#### THE PROBLEM
All lines from the entries below that contain the string "will" should be copied out.

#### TASK MATERIAL
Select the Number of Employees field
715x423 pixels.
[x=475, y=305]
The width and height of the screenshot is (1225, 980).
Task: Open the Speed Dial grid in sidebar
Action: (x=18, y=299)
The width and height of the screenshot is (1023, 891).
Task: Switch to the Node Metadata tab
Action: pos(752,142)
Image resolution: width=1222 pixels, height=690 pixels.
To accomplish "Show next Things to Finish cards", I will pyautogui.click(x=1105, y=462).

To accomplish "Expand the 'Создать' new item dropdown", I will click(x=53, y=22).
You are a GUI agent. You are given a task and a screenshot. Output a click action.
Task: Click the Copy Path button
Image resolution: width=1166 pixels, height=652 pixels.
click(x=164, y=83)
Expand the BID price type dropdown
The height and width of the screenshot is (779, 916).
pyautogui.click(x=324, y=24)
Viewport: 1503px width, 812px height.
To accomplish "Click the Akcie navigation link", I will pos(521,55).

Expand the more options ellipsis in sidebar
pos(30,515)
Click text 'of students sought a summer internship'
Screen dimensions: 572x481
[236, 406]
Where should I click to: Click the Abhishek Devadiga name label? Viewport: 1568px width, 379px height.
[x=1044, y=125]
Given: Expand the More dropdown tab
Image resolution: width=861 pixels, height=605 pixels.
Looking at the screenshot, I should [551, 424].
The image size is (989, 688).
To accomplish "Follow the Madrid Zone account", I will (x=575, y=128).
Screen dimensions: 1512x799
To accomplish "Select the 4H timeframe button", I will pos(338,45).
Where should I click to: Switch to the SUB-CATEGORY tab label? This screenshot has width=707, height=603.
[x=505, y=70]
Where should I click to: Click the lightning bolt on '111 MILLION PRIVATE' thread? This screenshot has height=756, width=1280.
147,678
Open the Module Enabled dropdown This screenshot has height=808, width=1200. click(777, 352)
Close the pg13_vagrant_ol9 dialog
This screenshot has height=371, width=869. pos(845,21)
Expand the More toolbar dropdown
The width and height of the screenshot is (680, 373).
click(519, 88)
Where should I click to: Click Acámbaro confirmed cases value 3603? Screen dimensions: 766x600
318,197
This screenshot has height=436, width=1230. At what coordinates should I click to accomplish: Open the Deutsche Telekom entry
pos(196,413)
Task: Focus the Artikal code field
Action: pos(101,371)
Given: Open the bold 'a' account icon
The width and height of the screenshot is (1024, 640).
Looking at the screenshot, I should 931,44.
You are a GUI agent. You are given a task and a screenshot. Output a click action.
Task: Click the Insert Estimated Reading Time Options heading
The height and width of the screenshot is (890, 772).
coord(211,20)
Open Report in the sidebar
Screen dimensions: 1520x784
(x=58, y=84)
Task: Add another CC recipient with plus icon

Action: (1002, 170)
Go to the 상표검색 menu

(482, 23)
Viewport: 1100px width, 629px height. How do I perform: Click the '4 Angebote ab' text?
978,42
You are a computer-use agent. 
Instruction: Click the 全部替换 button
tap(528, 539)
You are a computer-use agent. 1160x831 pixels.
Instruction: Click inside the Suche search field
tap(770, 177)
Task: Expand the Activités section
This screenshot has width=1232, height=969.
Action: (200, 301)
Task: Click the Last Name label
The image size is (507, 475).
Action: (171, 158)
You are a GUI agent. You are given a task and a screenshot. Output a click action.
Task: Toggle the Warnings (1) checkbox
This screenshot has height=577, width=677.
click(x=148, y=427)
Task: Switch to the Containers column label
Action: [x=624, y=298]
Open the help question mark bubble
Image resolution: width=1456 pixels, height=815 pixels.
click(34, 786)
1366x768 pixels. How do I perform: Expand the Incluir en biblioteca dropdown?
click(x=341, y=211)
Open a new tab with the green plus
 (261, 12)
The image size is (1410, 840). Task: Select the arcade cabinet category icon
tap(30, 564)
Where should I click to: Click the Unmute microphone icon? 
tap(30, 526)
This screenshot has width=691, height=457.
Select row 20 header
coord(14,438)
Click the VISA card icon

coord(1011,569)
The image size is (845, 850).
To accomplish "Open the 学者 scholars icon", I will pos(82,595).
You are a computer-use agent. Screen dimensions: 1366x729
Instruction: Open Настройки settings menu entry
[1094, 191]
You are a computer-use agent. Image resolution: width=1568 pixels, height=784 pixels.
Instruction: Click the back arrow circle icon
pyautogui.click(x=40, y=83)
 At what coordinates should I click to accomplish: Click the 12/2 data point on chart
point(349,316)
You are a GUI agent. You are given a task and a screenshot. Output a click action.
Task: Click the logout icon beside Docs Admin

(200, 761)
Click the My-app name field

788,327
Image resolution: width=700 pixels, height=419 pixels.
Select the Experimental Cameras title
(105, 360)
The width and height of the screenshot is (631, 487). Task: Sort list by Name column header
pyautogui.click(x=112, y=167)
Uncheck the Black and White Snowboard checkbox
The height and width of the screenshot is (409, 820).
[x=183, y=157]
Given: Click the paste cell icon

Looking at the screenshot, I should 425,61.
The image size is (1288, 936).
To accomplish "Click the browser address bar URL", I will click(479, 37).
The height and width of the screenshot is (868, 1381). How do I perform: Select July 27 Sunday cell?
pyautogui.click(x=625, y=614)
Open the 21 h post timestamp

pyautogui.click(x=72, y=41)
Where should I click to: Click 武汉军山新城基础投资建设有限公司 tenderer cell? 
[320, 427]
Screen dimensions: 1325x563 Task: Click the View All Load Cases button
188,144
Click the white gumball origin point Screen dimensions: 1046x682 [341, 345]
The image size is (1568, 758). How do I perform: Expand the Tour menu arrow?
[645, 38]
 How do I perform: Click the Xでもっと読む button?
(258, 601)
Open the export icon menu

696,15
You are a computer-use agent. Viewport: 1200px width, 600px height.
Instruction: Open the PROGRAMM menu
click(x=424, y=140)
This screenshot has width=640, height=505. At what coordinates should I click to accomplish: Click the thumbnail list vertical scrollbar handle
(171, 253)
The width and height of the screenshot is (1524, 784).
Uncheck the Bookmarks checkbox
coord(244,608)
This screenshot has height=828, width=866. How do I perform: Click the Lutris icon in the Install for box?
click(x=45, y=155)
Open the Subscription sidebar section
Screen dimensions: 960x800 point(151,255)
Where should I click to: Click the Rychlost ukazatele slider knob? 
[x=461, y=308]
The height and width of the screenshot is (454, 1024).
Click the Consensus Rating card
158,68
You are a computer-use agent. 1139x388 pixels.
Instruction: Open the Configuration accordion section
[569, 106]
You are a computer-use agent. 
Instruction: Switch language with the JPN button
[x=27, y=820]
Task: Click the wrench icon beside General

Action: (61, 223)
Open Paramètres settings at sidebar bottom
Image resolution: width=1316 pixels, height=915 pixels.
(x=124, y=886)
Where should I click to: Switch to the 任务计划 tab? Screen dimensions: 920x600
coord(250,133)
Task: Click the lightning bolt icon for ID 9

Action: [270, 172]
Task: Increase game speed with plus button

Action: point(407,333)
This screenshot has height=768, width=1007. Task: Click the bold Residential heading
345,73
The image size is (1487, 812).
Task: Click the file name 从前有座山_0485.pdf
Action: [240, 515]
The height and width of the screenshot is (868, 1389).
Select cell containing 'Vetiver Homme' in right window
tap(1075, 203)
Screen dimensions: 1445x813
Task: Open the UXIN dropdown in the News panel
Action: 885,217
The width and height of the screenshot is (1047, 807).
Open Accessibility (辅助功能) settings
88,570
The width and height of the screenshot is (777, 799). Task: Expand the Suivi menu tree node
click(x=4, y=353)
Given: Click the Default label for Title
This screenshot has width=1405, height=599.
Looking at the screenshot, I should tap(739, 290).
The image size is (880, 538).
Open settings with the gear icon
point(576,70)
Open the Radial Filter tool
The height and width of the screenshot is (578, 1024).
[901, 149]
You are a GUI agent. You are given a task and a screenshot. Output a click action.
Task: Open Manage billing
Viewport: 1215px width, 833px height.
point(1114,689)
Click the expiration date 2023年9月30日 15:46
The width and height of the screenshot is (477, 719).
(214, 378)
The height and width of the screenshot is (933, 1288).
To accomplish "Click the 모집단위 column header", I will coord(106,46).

#### SOLUTION BELOW
To accomplish "Show next Things to Finish cards", I will pyautogui.click(x=1105, y=462).
To accomplish "Expand the 'Создать' new item dropdown", I will click(x=53, y=22).
To accomplish "Click the Akcie navigation link", I will pos(521,55).
To accomplish "Follow the Madrid Zone account", I will (x=575, y=128).
To accomplish "Select the 4H timeframe button", I will pos(338,45).
To accomplish "Open the 学者 scholars icon", I will pos(82,595).
To accomplish "Click the browser address bar URL", I will click(479, 37).
To accomplish "Click the 모집단위 column header", I will coord(106,46).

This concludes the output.